Saya dibuat kembali terenyuh dengan cerita dari narasumber lain bernama Pak Zulhadi. Seorang tuna netra yang tak kenal lelah menjajakan kerupuk Bangka dari pagi hingga sore dengan berjalan kaki hanya menggunakan bantuan tongkat. Motivasinya sangat sederhana yaitu ingin menyekolahkan anak-anaknya agar kelak dapat berhasil dan menjadi orang. Beliau mengatakan yang penting mau berusaha, dan tidak meminta-minta. Sebuah tekad yang luar biasa. Ia tidak menjadi pemalas karena fisiknya, tapi ia justru membuktikan bahwa ia masih mampu bekerja dengan keterbatasan fisiknya.
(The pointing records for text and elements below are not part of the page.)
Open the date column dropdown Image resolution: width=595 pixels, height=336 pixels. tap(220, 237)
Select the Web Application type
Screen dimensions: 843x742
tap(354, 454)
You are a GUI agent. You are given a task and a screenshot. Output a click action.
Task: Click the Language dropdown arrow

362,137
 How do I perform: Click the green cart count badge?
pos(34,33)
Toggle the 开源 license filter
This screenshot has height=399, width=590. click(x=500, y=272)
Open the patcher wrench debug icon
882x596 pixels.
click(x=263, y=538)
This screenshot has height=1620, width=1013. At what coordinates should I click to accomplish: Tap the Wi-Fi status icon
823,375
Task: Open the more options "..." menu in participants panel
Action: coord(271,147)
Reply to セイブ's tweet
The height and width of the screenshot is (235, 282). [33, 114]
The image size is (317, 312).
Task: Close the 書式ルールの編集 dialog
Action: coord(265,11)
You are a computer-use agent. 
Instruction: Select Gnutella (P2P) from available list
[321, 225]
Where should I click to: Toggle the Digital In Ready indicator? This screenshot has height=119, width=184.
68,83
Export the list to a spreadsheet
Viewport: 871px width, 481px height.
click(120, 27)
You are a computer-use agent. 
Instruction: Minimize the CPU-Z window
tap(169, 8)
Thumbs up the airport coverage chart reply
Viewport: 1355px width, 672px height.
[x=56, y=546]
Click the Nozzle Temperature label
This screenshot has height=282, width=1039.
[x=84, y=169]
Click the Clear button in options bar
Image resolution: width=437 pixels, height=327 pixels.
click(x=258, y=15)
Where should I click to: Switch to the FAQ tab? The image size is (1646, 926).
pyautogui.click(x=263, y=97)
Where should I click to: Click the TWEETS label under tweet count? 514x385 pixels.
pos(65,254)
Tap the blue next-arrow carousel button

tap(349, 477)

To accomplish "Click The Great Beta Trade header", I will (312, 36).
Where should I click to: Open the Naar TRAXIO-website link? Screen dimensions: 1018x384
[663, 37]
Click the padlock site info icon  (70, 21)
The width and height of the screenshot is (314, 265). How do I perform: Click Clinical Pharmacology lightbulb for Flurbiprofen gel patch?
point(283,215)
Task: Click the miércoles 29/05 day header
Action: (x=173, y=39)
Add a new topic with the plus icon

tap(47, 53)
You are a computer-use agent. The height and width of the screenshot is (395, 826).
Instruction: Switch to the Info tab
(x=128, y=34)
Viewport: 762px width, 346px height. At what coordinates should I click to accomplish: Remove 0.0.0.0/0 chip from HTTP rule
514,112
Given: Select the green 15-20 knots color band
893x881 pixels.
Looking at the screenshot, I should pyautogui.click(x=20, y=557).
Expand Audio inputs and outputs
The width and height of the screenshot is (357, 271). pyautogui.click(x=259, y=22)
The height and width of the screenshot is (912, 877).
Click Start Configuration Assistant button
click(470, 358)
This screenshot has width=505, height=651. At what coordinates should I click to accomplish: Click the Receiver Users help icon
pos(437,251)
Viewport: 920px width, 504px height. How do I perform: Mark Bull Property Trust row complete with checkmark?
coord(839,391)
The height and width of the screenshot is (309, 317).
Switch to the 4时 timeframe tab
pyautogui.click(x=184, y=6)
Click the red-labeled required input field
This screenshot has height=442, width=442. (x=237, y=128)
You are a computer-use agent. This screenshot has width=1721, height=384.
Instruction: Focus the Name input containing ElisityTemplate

Sahabat yang setia, saya belajar banyak dari tayangan ini. Mungkin Anda juga sempat menyaksikan acara ini dan merasakan semangat yang luar biasa ditularkan oleh narasumber yang hadir. Beberapa hal yang menjadi catatan saya untuk menjadi bahan refleksi diri kita:

1. Bersyukur atas apa yang kita miliki
Tak satupun narasumber yang hadir menjawab Ya ketika di tanya oleh Bung Andi "apakah menyesal dilahirkan cacat, dan menganggap hidup ini tidak adil?". Mereka semua mensyukuri apa yang ada, dan menerima anugrah yang diberikan oleh Tuhan. Sebuah sikap mental yang luar biasa. Sebuah ajakan bagi saya dan kita semua untuk menghargai apa yang kita miliki dan memfokuskan apa yang bisa kita lakukan dan bukan sebaliknya fokus pada apa yang tidak bisa kita lakukan.

2. Terus Berjuang
Apapun yang melanda hidup kita, tak semestinya kita menyerah. Saudara-saudara kita yang memiliki keterbatasan fisik saja masih terus berjuang tak kenal lelah dari pagi hingga sore, bagaimana dengan kita yang masih dilengkapi dengan fisik yang normal, apakah kita sudah memberikan yang terbaik dari dalam diri kita? Semoga ini menjadi pembelajaran kita semua, termasuk saya. Mari kita mulai menghargai ciptaan Tuhan dengan tidak menyia-nyiakan apa yang sudah diberikan-Nya. Kita dianugerahi pikiran, berikan yang terbaik. Kita dianugerahi kedua tangan dan kaki, lakukan tugas dengan baik.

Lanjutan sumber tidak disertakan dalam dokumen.